How about image tiling? Any one user can command the display screen. How about two? Three? Four or more users? Given the low cost and size of LCD displays today (and their full HD resolution), there’s no reason why we can’t easily show four, five, and even six simultaneous images on the screen, re-sized and tiled automatically by our collaboration hub. By adding support for a second screen, we can expand that to 12 simultaneous images.
The next step is to tackle the trickiest problem of all—streaming video. As we learned earlier, TCP/ IP isn’t a good choice for real-time video playback; not unless we add some sort of real-time transport protocol with adaptive bitrate streaming to support the higher frame rates (30 Hz and 60 Hz) that tablets and phones are capable of when operating in playback mode.
Surprisingly, none of the current collaboration hub products can do this. Yet, video streaming problems through collaboration hubs are still the #1 complaint of end users, particularly in the higher education market.
But our ideal collaboration hub will support full-motion 1080p/60 video streaming from multiple platforms—Windows, Mac OS, and even Android. Not 15-frame video, not 30-frame video—full 60-frame video, free of dropped frames and frozen images. And it will do this over conventional TCP/IP wired and wireless networks with no special protocols required.
While we’re at it, why not include the ability to show the main display screen on our tablet or smartphone? (And all simultaneous images, too.) That function is easy enough to implement, as is an electronic whiteboard overlay for annotation and picture-in-picture (PiP). If our primary display is a touchscreen monitor, then its functions should also be supported by our hub.
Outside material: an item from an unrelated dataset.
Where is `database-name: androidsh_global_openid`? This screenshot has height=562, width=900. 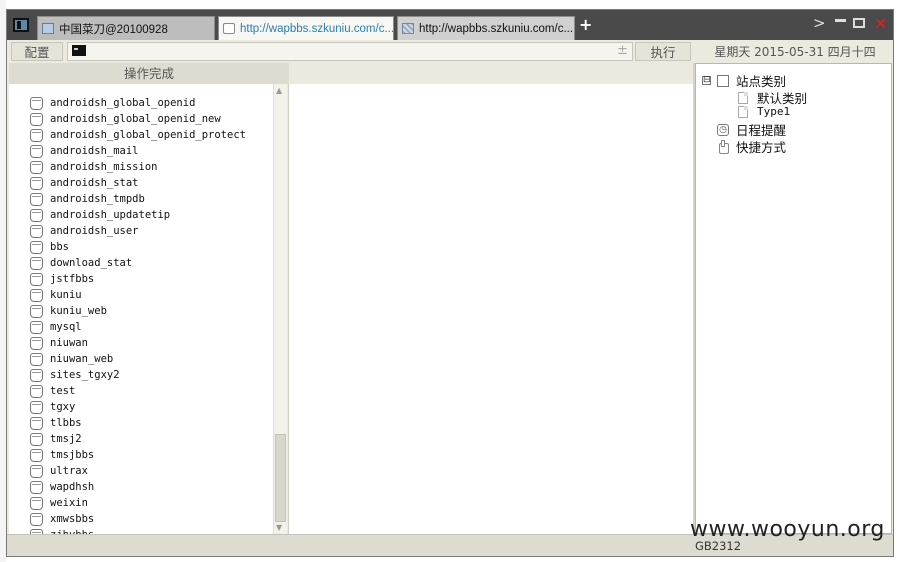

Let’s finish off the package with native app hosting, multi-user file editing and manipulation in real time, and quick file sharing capabilities. If one user wants to send another a file, they simply send it while a session is in progress. If several members want to mark up or edit a document, they simply edit it. And we can also support remote users who log in via Skype, Lync, WebEx, GoToMeeting, and other conferencing programs.
A big leap forward
The system we’ve created looks and works a lot differently than any collaboration hub product offered today. But the truth is; none of the technology it relies on is exotic. What’s different about our collaboration hub is that it mixes and matches apps, protocols, image processing, and interactivity to best advantage. It’s just a more intelligent approach.
Now, we have a collaboration hub product that is really designed for end users, and not for engineers who appreciate technical complexity. What’s more, we can use this new hub with existing AV switching and distribution equipment to expand its capabilities, such as connecting multiple digital display inputs and outputs, or using wireless HDMI to connect our collaboration hub to displays that are mounted in in so-called “ad hoc” meeting spaces with no walls and high ceilings.
Best of all, our collaboration hub is platform-agnostic: Mac Os, Android, or Windows will all work with this system, free of dongles or other hardware plug-ins. Logging in is an intuitive process, as is file sharing, annotation, and exchanging ideas. All of these features and advances add up to define a big leap forward for collaboration systems in the age of “Bring Your Own Devices”.
Peter Putnam is a technology consultant with Kramer Electronics USA.